The status went as planned:
” Hey guys, if you don’t mind, could you comment below some words that you feel describes my personality. Spam if you want, don’t spam is also fine with me, I’mma chill yo!”
It’s simple, chirpy and casual.
The results are as shown,
Water bottle and math class
Lovable, polite and laid-back And talented!!
Passionate. (When you talked about certain people while at Cambodia.)
Bubbly/chirpy/helpful/funny (I know I don’t know you well enough but this are what I’ve noticed haha)
You dig deeper (like how you choose to look past the lipstick and focused on his dedication towards his work)
Free spirited haha
I’ve realised that in some way or another, to an outsider that knows absolutely nothing about me, some comments are not going to make sense to them.
As such I’ve separated each comment by who the person is, the role they play in my life, the memories that we share to understand what compelled them to spend time to comment on this silly facebook post.
I feel a tad mean in saying this, spare for a few select people, those who commented are people I spend less than 3 hours with in a week. Some are people who I have not talked to for years! I appreciate their kindness though.
Of course, as me, I don’t really feel the same way about myself as they feel about me. As much as I want to sustain it, the positivity in me is waning, lately it feels like I’m trying to be happy mainly for myself rather than for others.
It makes me wonder if people will still see me the same way when I’m no longer cheery.
Anxiety is a rough one to battle.
It’s not something that I’d want to profess, it’s not something I’d like to hide either.
My horrible struggles with trichotillomania is not helping either.
What the heck is trichotillomania?
Google image this stuff and be prepared to cringe a little, or a lot, it’s all up to you.
Wikipedia it and you’ll get this:
Trichotillomania is defined as a self-induced and recurrent loss of hair. It includes the criterion of an increasing sense of tension before pulling the hair and gratification or relief when pulling the hair.
Anxiety, depression and obsessive–compulsive disorder are more frequently encountered in people with trichotillomania. Trichotillomania has a high overlap with post traumatic stress disorder, and some cases of trichotillomania may be triggered by stress.

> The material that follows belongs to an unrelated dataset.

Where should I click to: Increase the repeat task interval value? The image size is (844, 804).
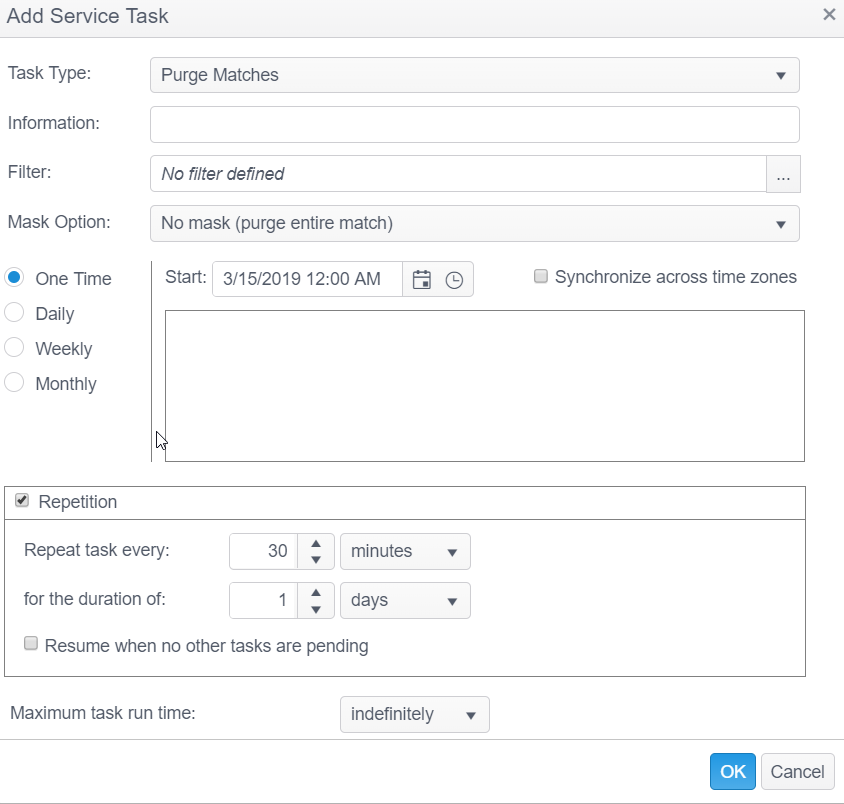(316, 543)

Another school of thought emphasizes hair pulling as addictive or negatively reinforcing as it is associated with rising tension beforehand and relief afterward. A neurocognitive model — the notion that the basal ganglia plays a role in habit formation and that the frontal lobes are critical for normally suppressing or inhibiting such habits — sees trichotillomania as a habit disorder.
“Eh, so when you are not stressed you don’t pull is it?”

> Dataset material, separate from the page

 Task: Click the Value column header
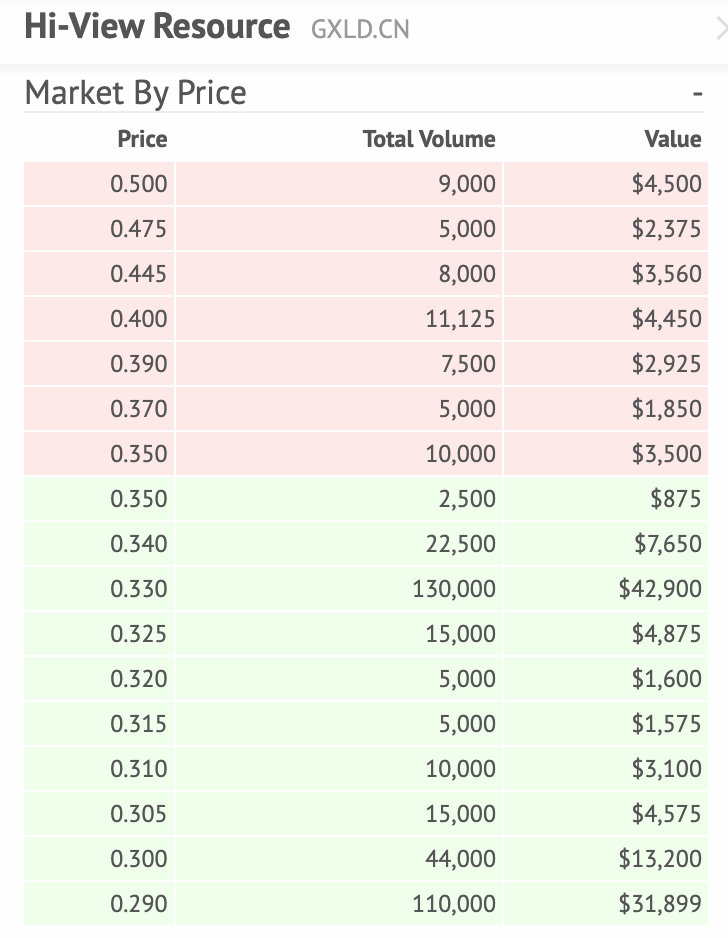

Yup. So you could say that it comes in stages, the baldness that comes with stress and the regrowth that comes in an low stress environment.
“so don’t pull larh!”
The thing is that it’s hard not to. It’s habitual and it’s actually comforting to some level, it’s like relieving an itch.
“will there be a point where your hair don’t regrow again”
Here is the scary part, yeah, there’s a chance! As someone who dislike deadlines and permanence, here goes something that gives me anxiety.
Now my anxiety have anxieties. heh.
“Do you still go to the hairdressers?”
I haven’t for slightly over a year and I’d like to, someday.
“Don’t stress! Don’t stress!”
I’ll try, thank you.
While researching on Van Gogh, more or less that one guy we all wished we could travel back in time to talk to and comfort, I came about this quote from him,
What moulting is to birds, the time when they change their feathers, that’s adversity or misfortune, hard times, for us human beings. One may remain in this period of moulting, one may also come out of it renewed, but it’s not to be done in public, however; it’s scarcely entertaining, it’s not cheerful, so it’s a matter of making oneself scarce.